In 1876 he became a draughtsman at Messrs. Palmer's Shipbuilding and Engineering Company, and a year later went to sea as an engineer.

He was appointed engineer surveyor to Lloyd's Register in 1880, a position which he held for seventeen years. At this time he brought out an apparatus for measuring the strains in ships' structures, which he modified some years later, calling it a "rolling-pin strain indicator"; the instrument was used in the measurement of propeller thrust, and in estimating launching strains.

After his appointment at Manchester in 1897, he turned his attention to problems of boiler design, and records of his work are contained in his reports to the Manchester Steam Users' Association. He made a special study of the metallurgical side of boiler design, and was particularly interested in the ageing of steel. He read a large number of papers and contributed to a still larger number of discussions at the meetings of the various technical institutions of which he was a member. In addition he was the author of "Marine Boiler Management and Construction."

During the War he had the difficult task of reporting on numbers of second-hand boilers which were pressed into emergency service. His remarkably wide range of interests was shown by his election as president of the Manchester Literary and Philosophical Society, by his membership of the British Astronomical Association, and by his book, "Unity in Nature."

In 1934 the degree of Dr.-Ing. was conferred upon him by the University of Aix-la-Chapelle. He was elected a Member of the Institution in 1895. In 1903 he contributed a paper on water softeners jointly with Mr. W. B. Baron, and in 1921 a short paper on feed-water heaters and economizers.

He was a Member of the Institution of Civil Engineers, a Member of the Institution of Naval Architects, and was past-president of the Manchester Association of Engineers. In addition he served on the Council of the National Physical Laboratory, and on the General Committee of the British Association.

His death occurred at Bad Nauheim, Germany, on 23rd July 1935.

→ **MATERIAL**
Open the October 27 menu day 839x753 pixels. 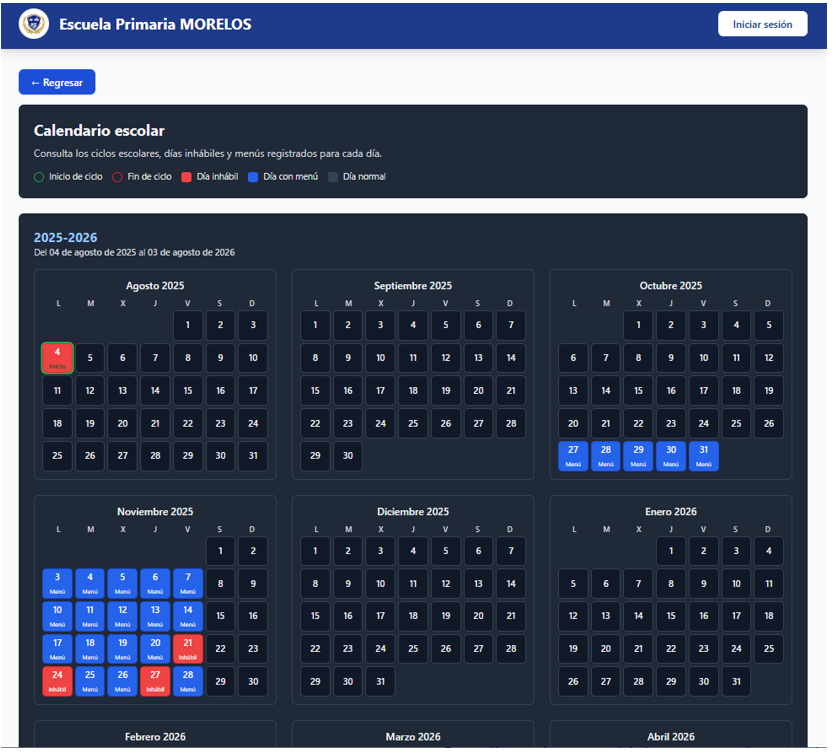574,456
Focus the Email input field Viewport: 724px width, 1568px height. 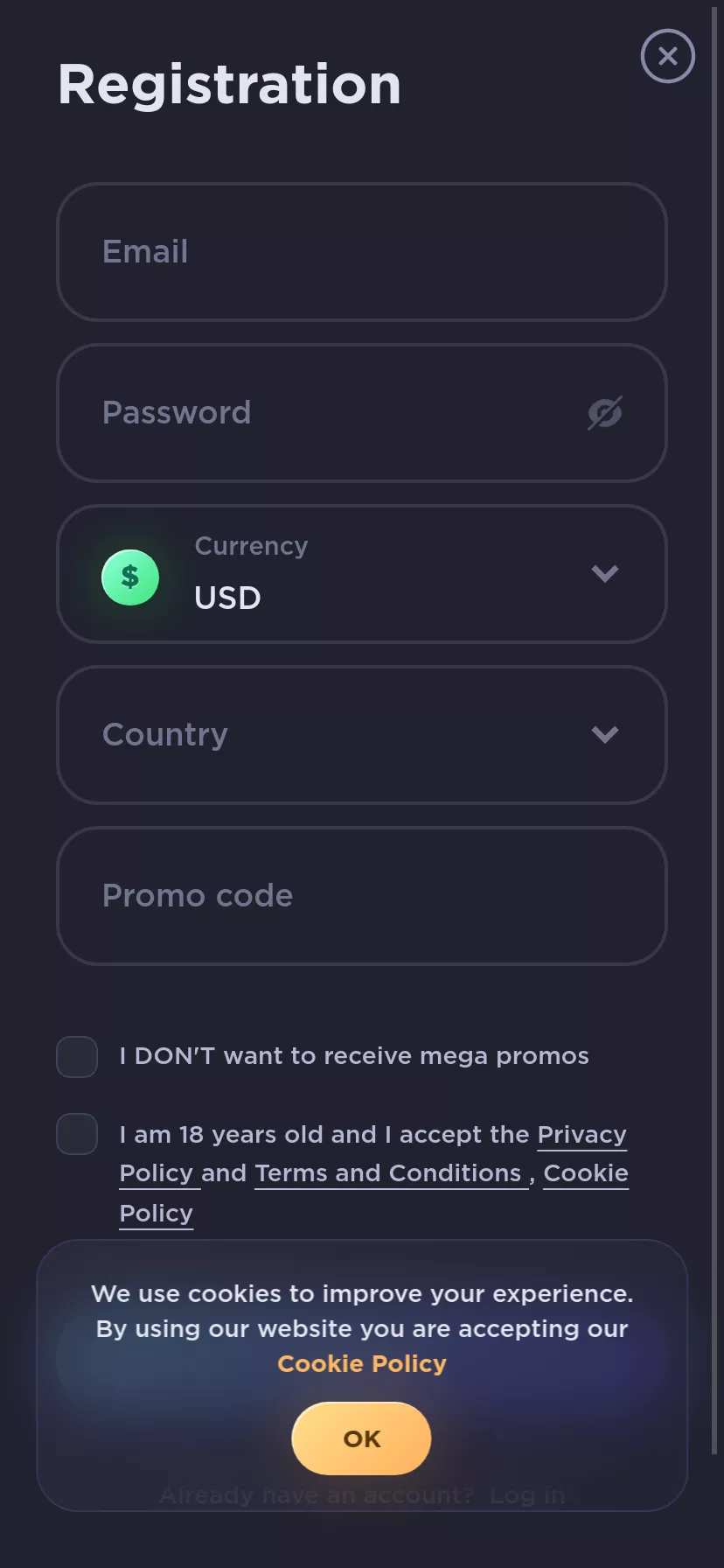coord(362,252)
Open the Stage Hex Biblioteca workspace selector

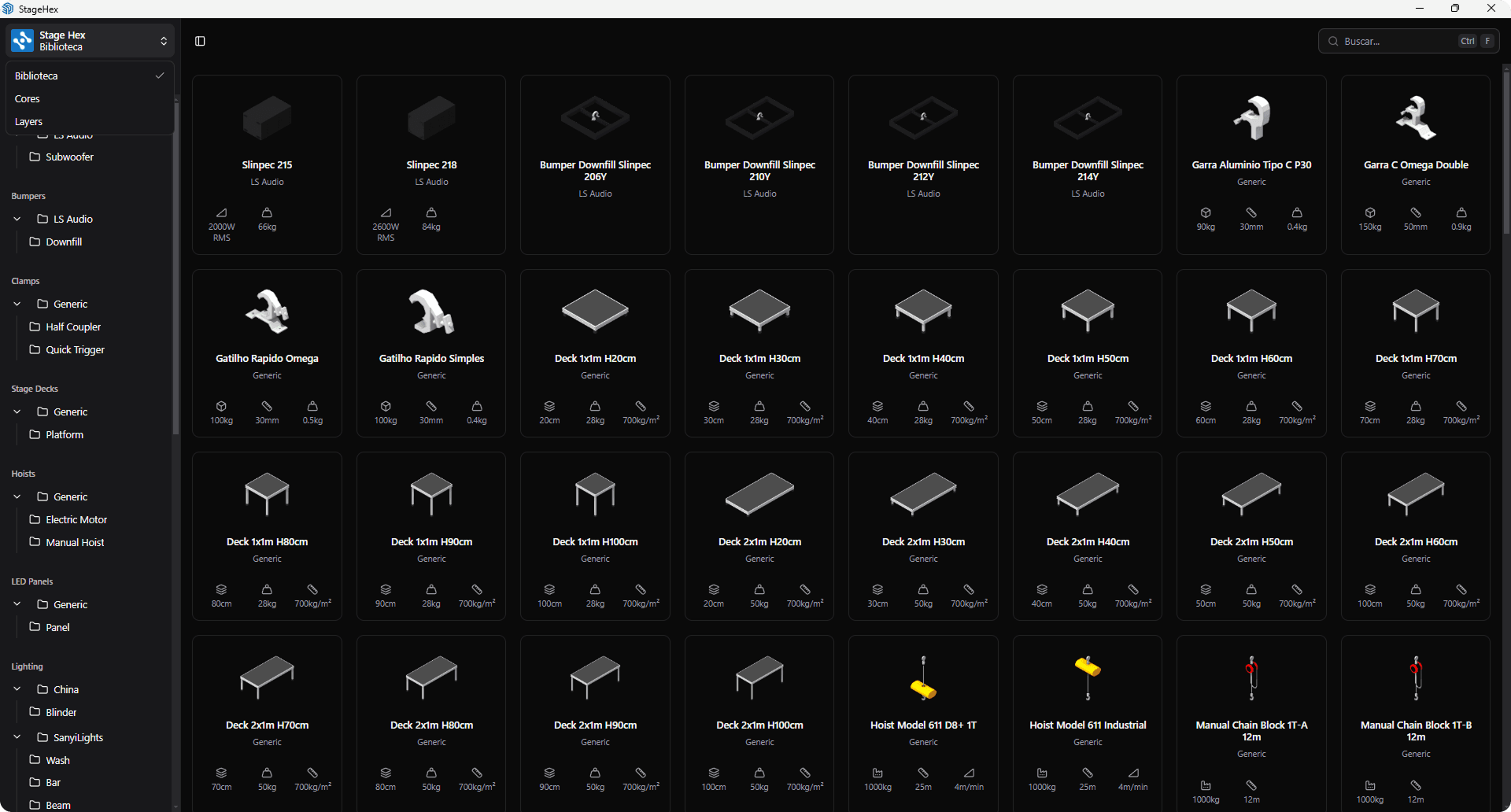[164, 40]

→ **WORK TO DO**
- 1) Render this sentence from the engineer's obituary in Spanish: "His death occurred at Bad Nauheim, Germany, on 23rd July 1935."
- 2) Reproduce the engineer's obituary from "He was a Member of" up to and including "the British Association.".
The material can be set aside; it plays no part here.

→ **FULL SOLUTIONS**
- 1) Su muerte ocurrió en Bad Nauheim, Alemania, el 23 de julio de 1935.

- 2)
He was a Member of the Institution of Civil Engineers, a Member of the Institution of Naval Architects, and was past-president of the Manchester Association of Engineers. In addition he served on the Council of the National Physical Laboratory, and on the General Committee of the British Association.